Agile Mind is kind of like my “Wal-Mart”. Everything I need is there, you know, and sometimes I find new items that I didn’t discover the previous year. I feel empowered to open up the Advice for Instruction and to look at the lessons and see the motion of what is going to happen, and take the lead in it.

“ Agile Mind isn’t structured in a way that I feel confined, but structured in a way that makes me feel safe to put my own flavor in it.”

What advice would you give to other Agile Mind educators?

I work to empower my students. Here are some of the strategies I use to make sure students see a question and don’t feel depleted, but feel like they know what to do – that they have a strategy:

  • Look at the group of lessons that you are planning to teach for that week, and I review the Goals & Objectives and each question in the Student Activity Book to highlight action words. I anticipate struggles my students might have, and then develop models for presenting concepts and skills in ways that build students’ confidence that they can do the task!
  • Pull in other little resources to get my students hyped for the lesson. Like, I might pull in a quick YouTube video to bring a situation to life, have students act out a scenario, or bring in another example.
  • Use the embedded metacognitive tools and problem-solving routines to set students up for success.

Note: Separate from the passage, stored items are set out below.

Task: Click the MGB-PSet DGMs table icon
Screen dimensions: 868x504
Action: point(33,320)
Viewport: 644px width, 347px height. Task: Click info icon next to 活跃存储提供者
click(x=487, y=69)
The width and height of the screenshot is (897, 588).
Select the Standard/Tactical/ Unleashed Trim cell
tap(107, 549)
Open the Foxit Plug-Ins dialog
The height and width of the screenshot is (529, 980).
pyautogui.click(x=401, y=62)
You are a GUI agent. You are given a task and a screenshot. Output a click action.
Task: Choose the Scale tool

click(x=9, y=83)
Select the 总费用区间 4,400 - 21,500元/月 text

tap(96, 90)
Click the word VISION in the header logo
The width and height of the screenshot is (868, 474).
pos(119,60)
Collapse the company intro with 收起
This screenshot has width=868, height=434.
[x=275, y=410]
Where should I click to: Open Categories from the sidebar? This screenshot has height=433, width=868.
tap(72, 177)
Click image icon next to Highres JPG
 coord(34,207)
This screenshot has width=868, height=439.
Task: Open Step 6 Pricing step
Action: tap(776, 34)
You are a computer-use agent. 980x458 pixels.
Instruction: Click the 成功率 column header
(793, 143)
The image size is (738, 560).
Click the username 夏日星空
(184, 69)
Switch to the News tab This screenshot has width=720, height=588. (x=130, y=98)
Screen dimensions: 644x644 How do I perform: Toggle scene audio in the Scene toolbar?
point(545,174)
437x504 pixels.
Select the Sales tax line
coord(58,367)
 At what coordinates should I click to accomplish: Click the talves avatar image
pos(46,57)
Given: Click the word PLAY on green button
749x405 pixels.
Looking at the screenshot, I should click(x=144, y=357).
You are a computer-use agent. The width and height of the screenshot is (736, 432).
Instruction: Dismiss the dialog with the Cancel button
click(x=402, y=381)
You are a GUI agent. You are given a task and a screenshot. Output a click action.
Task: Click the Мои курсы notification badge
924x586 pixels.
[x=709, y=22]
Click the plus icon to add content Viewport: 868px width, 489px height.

I see myself back in my first year. I was thinking about Agile Mind and how to unwrap it, how to develop it in a way that students can learn from it. I recommend that new Agile Mind teachers take on the mindset that Agile Mind has done the research, and it has been proven effective over the years. You have to trust the process, even if you don’t quite see where you fit or how to make it happen at first. Don’t push it to the side and think “I’ll get to it later”, but unwrap it right away and you’ll become a more effective agent of the available tools and resources.

Debra, we thank you so much for the work you are doing with students, and for taking the time to share your thoughts with other Agile Mind educators. Your comments made us reflect on the ways education makes us feel alive, and how we can use that energy to continue to learn and grow. Thank you!